Ora, é evidente que nada há de ilegal nessa
resolução. Ao determinar a volta ao trabalho presencial, o CNJ apenas
restabeleceu uma rotina à qual todos os magistrados e servidores estavam
habituados até pouco tempo atrás, suspensa apenas em razão da pandemia.
Por trás dessa alegação está a defesa de
interesses particulares e privilégios aos quais se aferrou essa minoria de
juízes e servidores. Alguns tiveram o desplante de alegar que, em decorrência
do trabalho remoto, fixaram residência no exterior e, portanto, estariam
fisicamente impedidos de retornar aos postos de trabalho.
Dado o evidente abrandamento da pandemia,
graças à vacinação, não há mais qualquer razão para que a prestação
jurisdicional continue sendo realizada a distância.
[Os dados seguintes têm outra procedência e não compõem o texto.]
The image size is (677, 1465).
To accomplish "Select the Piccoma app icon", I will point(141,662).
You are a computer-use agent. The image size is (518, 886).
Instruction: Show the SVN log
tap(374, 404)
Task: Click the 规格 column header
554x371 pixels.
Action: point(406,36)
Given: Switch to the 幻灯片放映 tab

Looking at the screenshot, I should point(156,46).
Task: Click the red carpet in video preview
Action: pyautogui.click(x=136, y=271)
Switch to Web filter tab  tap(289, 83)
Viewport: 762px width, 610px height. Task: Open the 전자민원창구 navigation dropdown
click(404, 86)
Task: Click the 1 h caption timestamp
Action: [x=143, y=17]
Nos momentos mais
dramáticos da emergência sanitária, por óbvio, era melhor ter o socorro de
juízes protegidos do vírus em suas casas do que não ter socorro algum. Mas essa
crise já foi superada, de modo que o essencial contato presencial dos
magistrados com as partes e seus respectivos advogados deve voltar a ser
rotina.
Como muito bem disse ao Estadão o
presidente do Tribunal de Justiça de Goiás, desembargador Carlos França, “o
magistrado tem de estar na comarca, conhecer sua unidade judiciária, conviver
com a sociedade local, estar disponível para falar com advogados e para
audiências”.
De fato, é “intolerável”, como classificou
o ministro Salomão, que juízes se insurjam a um só tempo contra a Constituição,
a Lei Orgânica da Magistratura e uma resolução do CNJ bastante razoável apenas
por suas idiossincrasias. Se estão em desacordo com as normas que regulamentam
a profissão, que escolham outra. E, enquanto isso, que seus atos de flagrante
indisciplina, em prejuízo do interesse público, sejam devidamente punidos.